**What to work on:** Your job with the data below: print everything from the line that holds "This screenshot has height=900, width=1441." down to the line that holds "The height and width of the screenshot is (456, 1080).", ends included, exactly, and nothing else.

%%

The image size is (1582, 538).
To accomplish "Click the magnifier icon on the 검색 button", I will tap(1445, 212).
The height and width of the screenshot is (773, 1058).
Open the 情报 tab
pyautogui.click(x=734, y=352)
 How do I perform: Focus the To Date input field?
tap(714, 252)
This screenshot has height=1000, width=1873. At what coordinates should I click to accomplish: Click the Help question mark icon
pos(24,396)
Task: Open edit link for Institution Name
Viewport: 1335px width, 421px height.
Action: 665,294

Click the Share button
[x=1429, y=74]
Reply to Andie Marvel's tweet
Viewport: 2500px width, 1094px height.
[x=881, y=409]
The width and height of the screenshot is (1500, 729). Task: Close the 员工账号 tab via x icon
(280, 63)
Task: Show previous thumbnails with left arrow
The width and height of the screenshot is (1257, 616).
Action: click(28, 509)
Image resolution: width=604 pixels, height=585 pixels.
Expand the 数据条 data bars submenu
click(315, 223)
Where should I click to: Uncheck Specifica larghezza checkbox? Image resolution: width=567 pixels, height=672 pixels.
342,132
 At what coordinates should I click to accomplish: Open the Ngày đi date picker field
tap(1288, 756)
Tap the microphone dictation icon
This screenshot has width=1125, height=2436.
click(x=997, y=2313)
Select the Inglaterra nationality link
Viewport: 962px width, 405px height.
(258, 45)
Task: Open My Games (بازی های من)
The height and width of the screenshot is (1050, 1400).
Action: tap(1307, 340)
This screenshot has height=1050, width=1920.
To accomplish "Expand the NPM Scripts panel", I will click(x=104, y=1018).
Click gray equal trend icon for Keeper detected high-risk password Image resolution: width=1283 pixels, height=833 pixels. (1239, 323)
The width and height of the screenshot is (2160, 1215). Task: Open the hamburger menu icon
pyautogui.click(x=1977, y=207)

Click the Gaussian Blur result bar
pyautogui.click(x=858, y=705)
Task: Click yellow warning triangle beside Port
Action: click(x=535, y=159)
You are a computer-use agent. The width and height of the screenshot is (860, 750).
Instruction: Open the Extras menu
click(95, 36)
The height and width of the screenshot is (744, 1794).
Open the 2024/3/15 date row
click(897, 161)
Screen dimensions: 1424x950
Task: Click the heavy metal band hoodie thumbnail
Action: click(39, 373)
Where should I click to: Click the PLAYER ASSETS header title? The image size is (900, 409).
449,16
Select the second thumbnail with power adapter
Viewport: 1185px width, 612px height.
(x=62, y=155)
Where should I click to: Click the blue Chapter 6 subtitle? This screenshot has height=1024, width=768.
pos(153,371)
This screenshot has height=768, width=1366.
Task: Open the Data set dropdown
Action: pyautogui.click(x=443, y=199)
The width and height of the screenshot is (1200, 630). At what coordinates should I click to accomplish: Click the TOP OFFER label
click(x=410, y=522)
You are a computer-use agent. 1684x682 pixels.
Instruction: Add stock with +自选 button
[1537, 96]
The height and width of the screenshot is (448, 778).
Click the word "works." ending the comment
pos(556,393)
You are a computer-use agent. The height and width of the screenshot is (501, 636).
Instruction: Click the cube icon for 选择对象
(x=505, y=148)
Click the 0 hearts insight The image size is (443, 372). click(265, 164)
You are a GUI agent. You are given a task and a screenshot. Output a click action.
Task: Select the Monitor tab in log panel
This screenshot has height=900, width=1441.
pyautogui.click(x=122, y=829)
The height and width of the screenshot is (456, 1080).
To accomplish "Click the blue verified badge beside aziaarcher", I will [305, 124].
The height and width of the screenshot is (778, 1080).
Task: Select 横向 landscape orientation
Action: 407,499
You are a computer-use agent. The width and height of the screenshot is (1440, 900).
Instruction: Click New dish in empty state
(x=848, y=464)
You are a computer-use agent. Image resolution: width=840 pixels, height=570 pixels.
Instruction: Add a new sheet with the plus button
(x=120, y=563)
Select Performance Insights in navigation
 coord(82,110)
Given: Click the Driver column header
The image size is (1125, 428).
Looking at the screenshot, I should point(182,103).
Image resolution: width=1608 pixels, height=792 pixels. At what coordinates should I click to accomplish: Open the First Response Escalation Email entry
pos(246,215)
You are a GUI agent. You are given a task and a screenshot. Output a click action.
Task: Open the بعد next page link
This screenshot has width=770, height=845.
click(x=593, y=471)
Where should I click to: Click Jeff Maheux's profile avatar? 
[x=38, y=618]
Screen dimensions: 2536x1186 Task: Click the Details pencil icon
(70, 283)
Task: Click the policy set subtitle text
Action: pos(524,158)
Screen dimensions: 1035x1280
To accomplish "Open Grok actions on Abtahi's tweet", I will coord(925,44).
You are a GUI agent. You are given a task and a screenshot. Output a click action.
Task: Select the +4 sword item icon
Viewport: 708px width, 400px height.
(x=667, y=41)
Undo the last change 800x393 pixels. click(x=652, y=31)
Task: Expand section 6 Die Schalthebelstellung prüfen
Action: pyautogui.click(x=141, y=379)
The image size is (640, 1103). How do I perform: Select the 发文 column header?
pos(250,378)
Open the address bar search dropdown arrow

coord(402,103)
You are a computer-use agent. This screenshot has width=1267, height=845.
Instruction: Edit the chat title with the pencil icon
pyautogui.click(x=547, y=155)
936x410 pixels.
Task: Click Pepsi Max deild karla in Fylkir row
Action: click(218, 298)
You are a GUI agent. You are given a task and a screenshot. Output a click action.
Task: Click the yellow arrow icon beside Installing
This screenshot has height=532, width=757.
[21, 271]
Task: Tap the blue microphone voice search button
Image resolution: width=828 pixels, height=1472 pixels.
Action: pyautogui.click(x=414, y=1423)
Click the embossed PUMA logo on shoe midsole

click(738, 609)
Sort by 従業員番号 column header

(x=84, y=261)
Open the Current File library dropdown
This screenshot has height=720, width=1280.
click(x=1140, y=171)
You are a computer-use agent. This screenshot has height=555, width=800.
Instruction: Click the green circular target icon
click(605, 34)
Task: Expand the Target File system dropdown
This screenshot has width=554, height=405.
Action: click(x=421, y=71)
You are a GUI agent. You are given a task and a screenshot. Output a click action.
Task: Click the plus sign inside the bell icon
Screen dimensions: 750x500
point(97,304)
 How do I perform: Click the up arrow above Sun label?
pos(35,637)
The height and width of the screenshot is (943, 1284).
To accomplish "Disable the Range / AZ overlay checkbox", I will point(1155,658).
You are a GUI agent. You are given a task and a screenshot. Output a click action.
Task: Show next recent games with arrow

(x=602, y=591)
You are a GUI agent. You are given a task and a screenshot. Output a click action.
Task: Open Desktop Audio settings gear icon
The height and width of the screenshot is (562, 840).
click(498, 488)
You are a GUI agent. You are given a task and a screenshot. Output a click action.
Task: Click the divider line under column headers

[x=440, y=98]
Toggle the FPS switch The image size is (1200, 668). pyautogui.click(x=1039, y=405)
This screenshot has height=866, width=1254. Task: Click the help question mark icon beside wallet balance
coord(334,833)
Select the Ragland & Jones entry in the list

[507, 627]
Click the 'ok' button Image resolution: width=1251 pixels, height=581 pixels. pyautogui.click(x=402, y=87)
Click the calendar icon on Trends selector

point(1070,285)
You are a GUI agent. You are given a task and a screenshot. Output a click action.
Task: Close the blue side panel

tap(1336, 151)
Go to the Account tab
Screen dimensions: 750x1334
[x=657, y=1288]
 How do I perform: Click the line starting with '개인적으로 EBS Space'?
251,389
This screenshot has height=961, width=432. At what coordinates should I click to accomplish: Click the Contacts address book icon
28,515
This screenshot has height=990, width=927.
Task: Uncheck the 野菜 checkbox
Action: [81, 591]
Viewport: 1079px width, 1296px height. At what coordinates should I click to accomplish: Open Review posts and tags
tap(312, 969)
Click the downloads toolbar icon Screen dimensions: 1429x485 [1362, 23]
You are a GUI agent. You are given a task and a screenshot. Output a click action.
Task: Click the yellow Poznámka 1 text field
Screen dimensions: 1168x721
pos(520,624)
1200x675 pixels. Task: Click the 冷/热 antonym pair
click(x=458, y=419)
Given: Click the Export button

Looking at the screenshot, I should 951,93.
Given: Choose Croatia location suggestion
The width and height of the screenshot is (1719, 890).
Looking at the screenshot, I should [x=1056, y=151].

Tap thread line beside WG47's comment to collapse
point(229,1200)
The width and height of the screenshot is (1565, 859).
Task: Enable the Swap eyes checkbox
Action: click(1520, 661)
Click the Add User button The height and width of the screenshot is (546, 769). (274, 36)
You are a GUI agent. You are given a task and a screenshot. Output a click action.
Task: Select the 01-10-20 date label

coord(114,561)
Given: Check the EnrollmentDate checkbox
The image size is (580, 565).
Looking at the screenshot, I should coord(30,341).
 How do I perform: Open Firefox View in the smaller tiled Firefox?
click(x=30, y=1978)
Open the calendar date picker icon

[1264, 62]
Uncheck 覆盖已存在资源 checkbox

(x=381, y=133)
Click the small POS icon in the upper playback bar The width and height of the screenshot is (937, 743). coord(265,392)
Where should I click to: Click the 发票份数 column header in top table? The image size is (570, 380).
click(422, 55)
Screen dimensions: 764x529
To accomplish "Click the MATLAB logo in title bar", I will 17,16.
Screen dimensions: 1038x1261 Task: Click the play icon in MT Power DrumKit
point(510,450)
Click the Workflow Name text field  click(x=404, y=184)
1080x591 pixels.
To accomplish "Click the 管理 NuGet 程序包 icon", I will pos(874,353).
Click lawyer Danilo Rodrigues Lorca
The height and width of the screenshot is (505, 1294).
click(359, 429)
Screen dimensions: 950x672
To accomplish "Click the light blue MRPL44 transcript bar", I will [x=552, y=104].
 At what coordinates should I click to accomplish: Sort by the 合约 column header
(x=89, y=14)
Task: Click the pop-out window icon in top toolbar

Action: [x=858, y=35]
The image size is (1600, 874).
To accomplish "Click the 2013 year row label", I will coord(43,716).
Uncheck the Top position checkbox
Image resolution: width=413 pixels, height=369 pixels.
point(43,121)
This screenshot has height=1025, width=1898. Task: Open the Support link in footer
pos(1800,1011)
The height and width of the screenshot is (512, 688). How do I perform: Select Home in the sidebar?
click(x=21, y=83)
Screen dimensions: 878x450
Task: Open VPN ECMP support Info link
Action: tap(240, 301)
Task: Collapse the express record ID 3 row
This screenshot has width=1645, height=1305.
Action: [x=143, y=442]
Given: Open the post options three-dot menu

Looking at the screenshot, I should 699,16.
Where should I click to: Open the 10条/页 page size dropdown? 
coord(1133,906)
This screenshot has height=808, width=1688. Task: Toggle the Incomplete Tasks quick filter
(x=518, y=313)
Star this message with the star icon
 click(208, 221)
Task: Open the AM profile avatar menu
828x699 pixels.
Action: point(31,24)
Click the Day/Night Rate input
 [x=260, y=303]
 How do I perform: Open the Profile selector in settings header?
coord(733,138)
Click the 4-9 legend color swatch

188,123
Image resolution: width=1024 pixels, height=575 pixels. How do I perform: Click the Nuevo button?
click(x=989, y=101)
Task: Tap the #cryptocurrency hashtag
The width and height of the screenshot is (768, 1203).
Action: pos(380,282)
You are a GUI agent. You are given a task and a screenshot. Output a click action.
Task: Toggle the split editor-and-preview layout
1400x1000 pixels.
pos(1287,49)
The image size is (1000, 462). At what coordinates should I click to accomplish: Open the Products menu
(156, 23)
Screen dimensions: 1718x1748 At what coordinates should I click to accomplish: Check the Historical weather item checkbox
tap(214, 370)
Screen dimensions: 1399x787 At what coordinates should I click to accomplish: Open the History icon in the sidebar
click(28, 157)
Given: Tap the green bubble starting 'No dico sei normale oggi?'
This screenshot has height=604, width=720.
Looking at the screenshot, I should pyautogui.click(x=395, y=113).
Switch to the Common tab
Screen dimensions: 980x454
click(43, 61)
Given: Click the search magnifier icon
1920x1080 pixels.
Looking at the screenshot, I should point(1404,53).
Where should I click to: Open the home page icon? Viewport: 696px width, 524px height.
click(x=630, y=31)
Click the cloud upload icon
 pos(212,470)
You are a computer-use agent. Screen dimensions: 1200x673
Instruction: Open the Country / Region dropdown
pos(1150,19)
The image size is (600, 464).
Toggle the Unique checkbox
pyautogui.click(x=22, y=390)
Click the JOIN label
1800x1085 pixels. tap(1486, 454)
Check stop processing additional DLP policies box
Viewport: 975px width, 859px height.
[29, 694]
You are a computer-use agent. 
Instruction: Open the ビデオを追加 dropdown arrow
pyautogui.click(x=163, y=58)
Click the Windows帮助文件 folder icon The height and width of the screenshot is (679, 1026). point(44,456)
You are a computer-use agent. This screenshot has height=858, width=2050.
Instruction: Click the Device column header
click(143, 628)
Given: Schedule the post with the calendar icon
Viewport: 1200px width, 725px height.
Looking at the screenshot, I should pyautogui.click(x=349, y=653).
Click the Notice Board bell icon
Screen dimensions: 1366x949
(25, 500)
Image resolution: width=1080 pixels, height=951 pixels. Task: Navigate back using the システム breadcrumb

%%

**Task solution:**
This screenshot has height=900, width=1441.
pyautogui.click(x=122, y=829)
The height and width of the screenshot is (456, 1080).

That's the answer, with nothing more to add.